We are informed that low-skill migrants make the native-born richer and that, therefore, a country’s borders should be mostly open (albeit never described as “open borders” because that is hate speech/conspiracy theory). We also informed that Europeans don’t want to be rich… ”Europe Grasps for Ways to Stop the Migrant Surge” (WSJ):

The biggest swing in sentiment has been in Germany, long a proponent of generous policies toward refugees. Pressure has been building in recent years as the nation absorbed millions of immigrants, weighing on the welfare system and municipal services. Migration was a key theme in Sunday’s closely watched regional election in Brandenburg, where the governing Social Democrats narrowly beat the far-right Alternative for Germany party, or AfD.

Last week, the coalition government in Berlin reintroduced limited border checks to all neighboring countries, after a knife attack in late August by a failed asylum seeker killed three people in the city of Solingen during a festival to celebrate its 650th anniversary. The attacker was a 26-year-old Syrian with links to Islamic State who had evaded deportation for more than a year after losing his asylum case.

Since the pandemic ended, governments across the continent have struggled to cope with rising numbers of asylum seekers and are grasping for ways to stem the flow, from curbing taxpayer-funded benefits to asylum seekers to striking deals with non-EU countries to temporarily or permanently house would-be refugees.

Last year, a near-record 1.14 million people filed asylum claims in Europe, the highest number since the height of the 2015 migration crisis in Europe, when more than a million Syrians fleeing that country’s civil war entered the bloc.

An extra 1.14 million/ asylum seekers per year would moderately enrich the United States, both culturally and economically. In the pre-Biden years, we were enriched by approximately 22 million undocumented immigrants (Yale 2018) and at least another 10 million have come across the border during the Dr. Jill Biden-Kamala Harris administration.

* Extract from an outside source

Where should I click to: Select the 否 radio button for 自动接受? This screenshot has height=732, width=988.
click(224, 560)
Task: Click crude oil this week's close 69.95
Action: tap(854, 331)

For nearly everything else that has value in this world there is some kind of market. There is “a bid”, in other words, as the Wall Streeters say. Why hasn’t the U.S. bid to take all of the migrants that Europeans don’t want? We are told that migrants are precious. Why aren’t we offering, for example, to pay Germany $100,000 per migrant and also to pay each migrant $100,000 as a “welcome to America bonus” (on top of the means-tested public housing, means-tested health insurance, SNAP/EBT (“food stamps”), and Obamaphone to which migrants will be entitled)? And if we did offer $200,000 (total) per migrant, wouldn’t we expect to face competition from other countries that seek to be enriched?

Separately, here’s a Reuters story on a beachhead in Africa that Spain continues to hold (why?). My favorite line is “Moroccan nationals detained during the crossings are immediately sent back to Morocco unless they are underage or seeking asylum, [Cristina Perez, the Spanish government’s representative in Ceuta] said.” Unless the migrants are remarkably unintelligent, why wouldn’t they all claim to fall into one of these categories? Like the U.S. system, the European immigration system seems to be premised on the assumption that humans never lie.